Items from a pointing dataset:
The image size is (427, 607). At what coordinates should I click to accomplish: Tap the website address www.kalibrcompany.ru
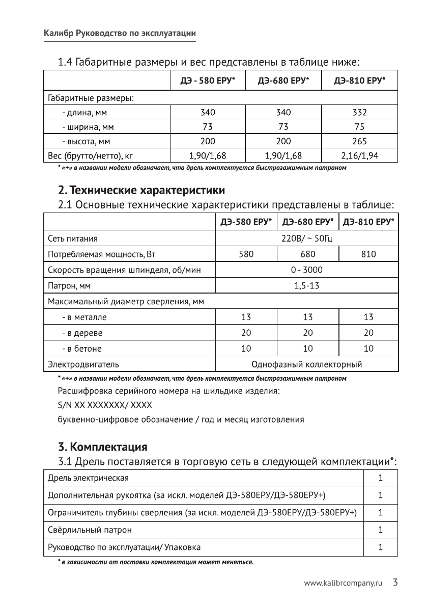point(343,583)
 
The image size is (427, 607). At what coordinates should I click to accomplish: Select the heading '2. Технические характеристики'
point(141,191)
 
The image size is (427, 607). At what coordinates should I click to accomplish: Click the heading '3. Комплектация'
point(103,447)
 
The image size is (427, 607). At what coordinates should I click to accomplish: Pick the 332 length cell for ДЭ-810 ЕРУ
point(359,112)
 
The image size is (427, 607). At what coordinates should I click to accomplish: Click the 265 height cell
point(359,141)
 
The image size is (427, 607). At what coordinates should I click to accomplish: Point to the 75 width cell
point(359,126)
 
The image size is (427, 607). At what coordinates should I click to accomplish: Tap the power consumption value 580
point(246,254)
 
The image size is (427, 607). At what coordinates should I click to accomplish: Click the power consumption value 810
point(368,254)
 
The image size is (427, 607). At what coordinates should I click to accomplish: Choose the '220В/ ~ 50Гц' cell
point(307,238)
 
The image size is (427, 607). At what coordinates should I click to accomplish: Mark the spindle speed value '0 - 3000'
point(307,270)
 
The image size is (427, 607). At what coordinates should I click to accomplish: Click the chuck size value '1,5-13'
point(307,285)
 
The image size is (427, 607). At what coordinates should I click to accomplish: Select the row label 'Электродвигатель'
point(83,364)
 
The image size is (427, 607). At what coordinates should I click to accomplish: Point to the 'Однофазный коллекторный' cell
point(307,364)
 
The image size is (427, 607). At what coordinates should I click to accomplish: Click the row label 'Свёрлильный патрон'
point(90,530)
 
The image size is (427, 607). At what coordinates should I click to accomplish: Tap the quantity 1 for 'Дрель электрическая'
point(380,478)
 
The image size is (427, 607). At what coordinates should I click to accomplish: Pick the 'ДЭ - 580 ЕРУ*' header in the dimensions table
point(208,81)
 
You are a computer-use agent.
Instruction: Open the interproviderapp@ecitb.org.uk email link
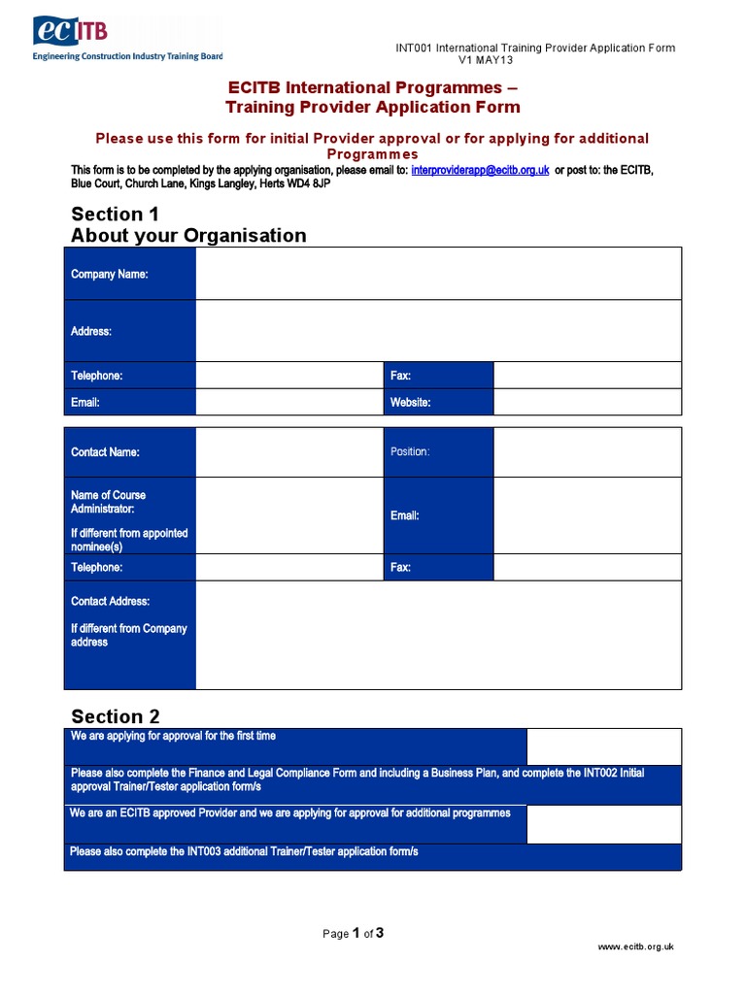click(x=480, y=170)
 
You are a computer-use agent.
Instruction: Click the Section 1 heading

# Your objective
Put every line of the items above into a Markdown table with the columns No. and Line, numbering each row and leaving out blank lines. Don't include the pictures.

# Response to this exercise
| No. | Line |
|---|---|
| 1 | The image size is (427, 607). At what coordinates should I click to accomplish: Tap the website address www.kalibrcompany.ru |
| 2 | point(343,583) |
| 3 | The image size is (427, 607). At what coordinates should I click to accomplish: Select the heading '2. Технические характеристики' |
| 4 | point(141,191) |
| 5 | The image size is (427, 607). At what coordinates should I click to accomplish: Click the heading '3. Комплектация' |
| 6 | point(103,447) |
| 7 | The image size is (427, 607). At what coordinates should I click to accomplish: Pick the 332 length cell for ДЭ-810 ЕРУ |
| 8 | point(359,112) |
| 9 | The image size is (427, 607). At what coordinates should I click to accomplish: Click the 265 height cell |
| 10 | point(359,141) |
| 11 | The image size is (427, 607). At what coordinates should I click to accomplish: Point to the 75 width cell |
| 12 | point(359,126) |
| 13 | The image size is (427, 607). At what coordinates should I click to accomplish: Tap the power consumption value 580 |
| 14 | point(246,254) |
| 15 | The image size is (427, 607). At what coordinates should I click to accomplish: Click the power consumption value 810 |
| 16 | point(368,254) |
| 17 | The image size is (427, 607). At what coordinates should I click to accomplish: Choose the '220В/ ~ 50Гц' cell |
| 18 | point(307,238) |
| 19 | The image size is (427, 607). At what coordinates should I click to accomplish: Mark the spindle speed value '0 - 3000' |
| 20 | point(307,270) |
| 21 | The image size is (427, 607). At what coordinates should I click to accomplish: Click the chuck size value '1,5-13' |
| 22 | point(307,285) |
| 23 | The image size is (427, 607). At what coordinates should I click to accomplish: Select the row label 'Электродвигатель' |
| 24 | point(83,364) |
| 25 | The image size is (427, 607). At what coordinates should I click to accomplish: Point to the 'Однофазный коллекторный' cell |
| 26 | point(307,364) |
| 27 | The image size is (427, 607). At what coordinates should I click to accomplish: Click the row label 'Свёрлильный патрон' |
| 28 | point(90,530) |
| 29 | The image size is (427, 607). At what coordinates should I click to accomplish: Tap the quantity 1 for 'Дрель электрическая' |
| 30 | point(380,478) |
| 31 | The image size is (427, 607). At what coordinates should I click to accomplish: Pick the 'ДЭ - 580 ЕРУ*' header in the dimensions table |
| 32 | point(208,81) |
| 33 | You are a computer-use agent. |
| 34 | Instruction: Open the interproviderapp@ecitb.org.uk email link |
| 35 | click(x=480, y=170) |
| 36 | You are a computer-use agent. |
| 37 | Instruction: Click the Section 1 heading |